## ИСХОДНЫЙ ТЕКСТ

В эпоху Великой французской революции стало очевидно, что идеалы Просвещения, которые представляли инструменты для переустройства общества, столкнулись с непредвиденными эффектами — например, с радикальным насилием. Стало очевидно, что наука и технический прогресс обладают эффектами, которые мы не можем однозначно прогнозировать. Искусство фиксировало политические, социальные эффекты, схватывая знание «с другой стороны», со стороны влияния этого знания на повседневность. То есть именно в эпоху романтизма Просвещение было понято диалектически, оно связалось с процессами, которые не могут быть сознательно и рационально учтены сразу. Это называют диспозициональностью. Есть что-то, что влияет на нашу повседневность, что мы не осознаем как акт или жест, но тем не менее это и не является чем-то бессознательным в духе Фрейда. Это похоже на ходьбу. Ходьба — это сложный, опосредованный и во многом очень многосоставный механизм, но он вшит в повседневность, и вы не задумываетесь сознательно о каждом вашем движении. Оказалось, что у знания есть эта сторона. Знание влияет на повседневность и встраивается в нее на диспозициональном уровне. Такое знание становится тем, что мы не воспринимаем как знание, но оно имеет свои эффекты.

Когда я это говорю, у меня в голове несколько мрачных, но важных примеров. Первый связан с Вирильо. Он говорил: когда вы придумываете автомобиль, вы придумываете автокатастрофу. Автокатастрофа, в свою очередь, запускает целую культуру шока, ожидания, техники безопасности. Горизонт автокатастрофы меняет наше тело, даже наши этико-сексуальные отношения, как это было прекрасно показано Баллардом. Изобретатель автомобиля не придумывает все это сознательно, но в каком-то смысле в любое изобретение это заложено. Заложено то, что станет затем диспозициональным эффектом.

## ЗАДАНИЕ
Обновите фрагмент текста о диспозициональных эффектах знания, который начинается словами «Когда я это говорю, у меня» и заканчивается словами «затем диспозициональным эффектом.», заменив «мрачных» на «тревожных». Данные, приведённые далее, представляют собой самостоятельный материал.

## ИСХОДНЫЕ ДАННЫЕ
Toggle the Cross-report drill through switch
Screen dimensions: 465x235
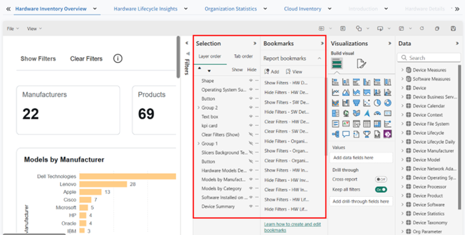pyautogui.click(x=380, y=180)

## ОТВЕТ
Когда я это говорю, у меня в голове несколько тревожных, но важных примеров. Первый связан с Вирильо. Он говорил: когда вы придумываете автомобиль, вы придумываете автокатастрофу. Автокатастрофа, в свою очередь, запускает целую культуру шока, ожидания, техники безопасности. Горизонт автокатастрофы меняет наше тело, даже наши этико-сексуальные отношения, как это было прекрасно показано Баллардом. Изобретатель автомобиля не придумывает все это сознательно, но в каком-то смысле в любое изобретение это заложено. Заложено то, что станет затем диспозициональным эффектом.